Can anyone help me understand how GroupNorm(num_groups=1) and LayerNorm can be equivalent?
I tried the following code modified from the original GN document link and I found the two functions are not equivent: (I check the initialization for both functions and they are the same)
>>> import torch
>>> import torch.nn as nn
>>>
>>> input = torch.randn(20, 6, 10, 10)
>>> g = nn.GroupNorm(1, 6)
>>> l = nn.LayerNorm(6)
>>> print((g(input) - l(input.permute(0, 2, 3, 1)).permute(0, 3, 1, 2)).norm())

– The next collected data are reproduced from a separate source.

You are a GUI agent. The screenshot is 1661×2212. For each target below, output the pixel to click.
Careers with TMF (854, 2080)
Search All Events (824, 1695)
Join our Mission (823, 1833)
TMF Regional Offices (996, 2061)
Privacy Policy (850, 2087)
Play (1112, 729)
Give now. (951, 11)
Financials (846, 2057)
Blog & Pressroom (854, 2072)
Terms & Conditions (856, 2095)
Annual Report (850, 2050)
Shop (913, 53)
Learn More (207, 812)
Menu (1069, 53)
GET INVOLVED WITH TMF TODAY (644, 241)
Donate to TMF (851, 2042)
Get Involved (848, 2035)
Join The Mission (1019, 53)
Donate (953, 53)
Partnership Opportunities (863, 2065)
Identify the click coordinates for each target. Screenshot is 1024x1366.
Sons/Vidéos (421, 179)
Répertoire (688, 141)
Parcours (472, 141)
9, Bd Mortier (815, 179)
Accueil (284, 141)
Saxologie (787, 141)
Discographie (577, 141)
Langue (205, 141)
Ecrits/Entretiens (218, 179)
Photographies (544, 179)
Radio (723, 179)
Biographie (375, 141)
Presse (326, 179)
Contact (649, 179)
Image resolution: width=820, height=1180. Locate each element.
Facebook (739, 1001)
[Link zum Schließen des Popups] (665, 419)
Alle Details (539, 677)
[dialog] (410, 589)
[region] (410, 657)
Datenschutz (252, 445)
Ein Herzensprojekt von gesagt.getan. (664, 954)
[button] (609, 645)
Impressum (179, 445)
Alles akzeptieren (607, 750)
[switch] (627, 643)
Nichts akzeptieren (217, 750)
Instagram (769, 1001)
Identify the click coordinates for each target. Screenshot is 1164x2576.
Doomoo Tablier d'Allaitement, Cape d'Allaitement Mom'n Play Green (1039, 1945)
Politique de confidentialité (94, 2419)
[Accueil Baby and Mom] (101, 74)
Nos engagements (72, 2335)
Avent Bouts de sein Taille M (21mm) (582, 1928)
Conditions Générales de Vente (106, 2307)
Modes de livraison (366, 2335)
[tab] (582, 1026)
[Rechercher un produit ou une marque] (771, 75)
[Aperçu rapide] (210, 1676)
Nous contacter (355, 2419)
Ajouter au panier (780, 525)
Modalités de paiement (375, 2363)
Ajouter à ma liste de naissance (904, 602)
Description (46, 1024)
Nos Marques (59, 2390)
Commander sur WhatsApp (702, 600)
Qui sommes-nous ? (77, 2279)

tensor(55.1597, grad_fn=<CopyBackwards>)
Then I tried another code:
>>> import torch
>>> import torch.nn as nn
>>>
>>> input = torch.randn(20, 6, 10, 10)
>>> g = nn.GroupNorm(1, 6)
>>> l = nn.LayerNorm((6, 10, 10))
>>> print((g(input) - l(input)).norm())
tensor(0., grad_fn=<CopyBackwards>)
>>> print(g.weight.shape)
torch.Size([6])
>>> print(l.weight.shape)
torch.Size([6, 10, 10])
Although it gives the same result, you can see that the dimension of the parameters of the two functions are not the same at all.
So I am wondering, in what sense, the GroupNorm(num_groups=1) and LayerNorm are equivalent? Do I miss something here?